4/10
A lousy piece of garbage
6 March 2023
Warning: Spoilers
I sat through this movie as it was streamed by A&E. I hated it almost from the start, because it was really pretty obvious from the start that it was not going to be a good movie, but I sat through it anyway.

The main problem is that it just isn't a well-written story. Possibly, the directing and the editing may have exacerbated the bad writing, but it is difficult to say. The story itself was so poorly written that not even the very best directing and the very best editing could have salvaged it.

From the start, the sense the movie watcher gets is that the plot will reach some sort of climax when the FBI guy (or Treasury guy .. it wasn't that clear which he worked for) finally catches up to the man he desperately wants to find, i.e., the accountant. This never happens. The story thread that involves this man and the woman that he forces to figure out the identity of the accountant never really connects with the action side of the story. There is eventually some history that the FBI guy reveals, but this doesn't merge with the action side of the story in any meaningful way. This left me wondering why the FBI characters played by J. K. Simmons and Cynthia Addai-Robinson were even included in the movie. If the writer had simply left that side of the story out, and had focused on a better job of telling the main story that involves the accountant and what happens as a result of his discovering financial wrong-doings at a company he is hired to audit, it would likely have been a much, much better story.

And there are a host of things that simply don't make sense. Given that the executive heads of the robotics company were involved in financial wrong-doing, what was there reason for a hiring an accountant with a reputation for uncovering financial malfeasance? This is a glaring question, which was never answered. As some point in the movie the girl (Anna Kendrick) asked this, but it was never answered. The accountant replied that it was a good question and he said that he intended to get the answer from the female boss of the robotics company. When he found her she was shot through the head (evidently by the accountant's long-estranged brother), so she obviously wasn't able to give the answer. The writer (Bill DuBuque) evidently thought that this sufficed as an explanation for this glaring question, i.e., since the person who would have the answer was killed, this glaring question didn't need to be answered! What kind of writer thinks this way? A terrible one, that's what kind.
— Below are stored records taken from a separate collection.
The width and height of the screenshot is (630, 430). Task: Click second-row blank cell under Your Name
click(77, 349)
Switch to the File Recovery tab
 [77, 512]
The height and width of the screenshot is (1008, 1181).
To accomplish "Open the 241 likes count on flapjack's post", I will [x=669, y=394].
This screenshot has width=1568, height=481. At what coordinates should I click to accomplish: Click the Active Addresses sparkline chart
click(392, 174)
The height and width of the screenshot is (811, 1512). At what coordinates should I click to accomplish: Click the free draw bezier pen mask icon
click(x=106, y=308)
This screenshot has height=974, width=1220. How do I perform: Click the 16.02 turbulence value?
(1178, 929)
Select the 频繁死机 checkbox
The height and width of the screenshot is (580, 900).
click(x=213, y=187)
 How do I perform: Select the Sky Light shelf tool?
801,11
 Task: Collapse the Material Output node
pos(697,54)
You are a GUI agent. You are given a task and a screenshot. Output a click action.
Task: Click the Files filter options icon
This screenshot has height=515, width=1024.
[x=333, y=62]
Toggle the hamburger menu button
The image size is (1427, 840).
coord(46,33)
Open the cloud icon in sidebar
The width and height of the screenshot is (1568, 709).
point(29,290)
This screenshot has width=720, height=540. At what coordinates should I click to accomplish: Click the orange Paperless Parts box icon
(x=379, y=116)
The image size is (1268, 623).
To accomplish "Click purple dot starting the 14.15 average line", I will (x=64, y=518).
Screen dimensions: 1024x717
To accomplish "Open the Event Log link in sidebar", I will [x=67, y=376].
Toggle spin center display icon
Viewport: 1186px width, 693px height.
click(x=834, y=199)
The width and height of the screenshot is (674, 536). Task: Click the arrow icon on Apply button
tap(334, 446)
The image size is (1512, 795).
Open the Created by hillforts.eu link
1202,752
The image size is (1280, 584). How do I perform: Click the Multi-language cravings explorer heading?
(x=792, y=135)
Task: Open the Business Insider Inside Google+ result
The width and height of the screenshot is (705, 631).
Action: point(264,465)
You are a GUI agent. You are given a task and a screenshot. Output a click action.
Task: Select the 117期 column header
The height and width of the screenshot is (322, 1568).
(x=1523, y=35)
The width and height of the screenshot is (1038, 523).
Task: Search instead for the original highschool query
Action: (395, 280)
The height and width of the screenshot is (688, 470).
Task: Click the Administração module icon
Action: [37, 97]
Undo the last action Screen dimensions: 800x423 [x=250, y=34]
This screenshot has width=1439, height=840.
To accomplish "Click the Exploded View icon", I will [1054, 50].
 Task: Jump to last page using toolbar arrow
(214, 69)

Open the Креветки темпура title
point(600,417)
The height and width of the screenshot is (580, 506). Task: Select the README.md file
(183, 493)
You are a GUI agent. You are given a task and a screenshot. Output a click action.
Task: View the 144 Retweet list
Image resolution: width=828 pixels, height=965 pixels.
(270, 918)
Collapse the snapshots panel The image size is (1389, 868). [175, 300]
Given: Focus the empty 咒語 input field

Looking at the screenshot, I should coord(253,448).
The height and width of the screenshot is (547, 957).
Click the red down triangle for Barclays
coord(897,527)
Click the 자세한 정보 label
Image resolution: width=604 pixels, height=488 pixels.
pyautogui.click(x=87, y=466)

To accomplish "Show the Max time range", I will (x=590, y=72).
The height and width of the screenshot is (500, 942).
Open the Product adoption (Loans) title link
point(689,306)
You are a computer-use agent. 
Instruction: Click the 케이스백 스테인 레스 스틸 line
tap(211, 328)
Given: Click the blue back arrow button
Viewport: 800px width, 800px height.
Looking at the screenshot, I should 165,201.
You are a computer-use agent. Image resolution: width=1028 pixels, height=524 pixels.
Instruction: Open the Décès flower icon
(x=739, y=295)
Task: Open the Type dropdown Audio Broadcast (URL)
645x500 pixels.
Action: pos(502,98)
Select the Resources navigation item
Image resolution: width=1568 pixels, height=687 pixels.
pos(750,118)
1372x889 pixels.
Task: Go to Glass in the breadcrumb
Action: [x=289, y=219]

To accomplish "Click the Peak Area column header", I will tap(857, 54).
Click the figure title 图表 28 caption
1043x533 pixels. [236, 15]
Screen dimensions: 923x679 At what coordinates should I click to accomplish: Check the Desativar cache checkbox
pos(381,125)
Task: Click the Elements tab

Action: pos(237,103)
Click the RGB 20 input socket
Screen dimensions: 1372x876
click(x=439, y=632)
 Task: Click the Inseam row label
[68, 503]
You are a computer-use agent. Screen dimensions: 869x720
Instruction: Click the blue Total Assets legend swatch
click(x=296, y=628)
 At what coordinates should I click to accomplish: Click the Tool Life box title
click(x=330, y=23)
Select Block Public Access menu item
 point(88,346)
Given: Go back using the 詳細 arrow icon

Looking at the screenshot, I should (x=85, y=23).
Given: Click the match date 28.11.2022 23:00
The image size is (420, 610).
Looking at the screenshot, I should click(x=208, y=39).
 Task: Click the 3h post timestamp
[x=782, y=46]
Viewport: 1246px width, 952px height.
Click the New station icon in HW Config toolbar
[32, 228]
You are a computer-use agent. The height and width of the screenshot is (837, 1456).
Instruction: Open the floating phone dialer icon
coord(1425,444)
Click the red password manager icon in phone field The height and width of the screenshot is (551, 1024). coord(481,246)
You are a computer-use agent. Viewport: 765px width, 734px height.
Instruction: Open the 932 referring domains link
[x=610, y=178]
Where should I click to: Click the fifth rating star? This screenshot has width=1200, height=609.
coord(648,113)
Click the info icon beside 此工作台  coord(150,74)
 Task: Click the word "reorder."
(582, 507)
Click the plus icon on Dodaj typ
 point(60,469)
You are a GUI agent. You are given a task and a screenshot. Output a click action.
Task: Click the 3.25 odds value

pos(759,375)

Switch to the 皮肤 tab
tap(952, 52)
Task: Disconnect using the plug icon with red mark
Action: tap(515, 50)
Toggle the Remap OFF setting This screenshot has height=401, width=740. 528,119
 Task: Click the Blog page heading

When the FBI woman had a breakthrough in discovering the identity of the accountant, some fellow who was evidently a computer hacker (modern suspense stories require a computer hacker) already knew the accountant's last name (Wolff) and it was then merely a question of him and the FBI woman deciding which of the four candidates that shared that last name was the target of her investigation. How did the computer hacker come up with the name? This is another pivotal question, and if there was a scene where this was explained, it was evidently deleted by A&E. This was very annoying, and to make it worse, the way they decided which one of the four men was the right one was by noting that in the run-down strip mall where Wolff (two f's) had his phony/front accounting office (ZZZ accounting), there were several other businesses in the same run-down strip mall that were likewise registered by the same accountant, with the same name (Wolff).

Seriously? This accountant is supposed to be this very worldly ghost-like accountant, whose 2nd residence is a small trailer he keeps in a storage locker, who is an expert on financial malfeasance and a gun expert and expert fighter and a savant-genius, but he uses several small businesses to wash the money that he gives away (his real compensation is in fine art and gold bricks that he keeps in the trailer locked in the storage locker), and these small businesses are all in the same run-down strip mall and are all registered under his real name (Wolff)? Huh? For the accounting work he does, he uses fake names, but they are all the names of famous dead mathematicians. If he is smart enough to use fake names in his accounting jobs, why is he so dumb that he registers those several businesses all under his real name, that anyone can use to look up his other, "official" address (a modest house that does not draw attention).

THERE IS NOTHING ABOUT THIS STORY THAT MAKES ONE WHIT OF SENSE!!!!!

When I say "nothing", I really do mean "nothing". There is nothing whatsoever about it that makes a sliver of sense. The authorities-in-search angle never amounts to anything, even though they figured out his identity, and the way the figured out his identity doesn't make sense, and in the writing of this side-story the writers have him doing something that a character of this type wouldn't ever do, i.e., set up several small businesses for the purpose of washing money but have them all in the same run-down strip mall and all registered in his own (real) name!!!

Who wrote this piece of garbage? Bill DuBuque? How could someone with any intelligence write this kind of garbage? What he should have done is to have left out the whole side story with the FBI people. He should have made the story mostly about Wolff being chased by the leader of the military-like bunch of men who had been hired by the head of the robotics company to eliminate the accountant (and the girl who also knew about the financial malfeasance). The leader of that bunch of thugs turned out to be Wolff's long-estranged brother. Surely more could have come of that other than the two of them being happy to meet again, at the end of an extended and brutal gunfight, and agreeing to meet for dinner in another week. That's it? They decide not to try to kill each other and to instead meet up for dinner one day next week?

DuBuque, I hope that you give up your aspirations of being a writer. It is clearly not your forte. Hopefully, you have that producer thing that you can fall back on. You are NOT a writer.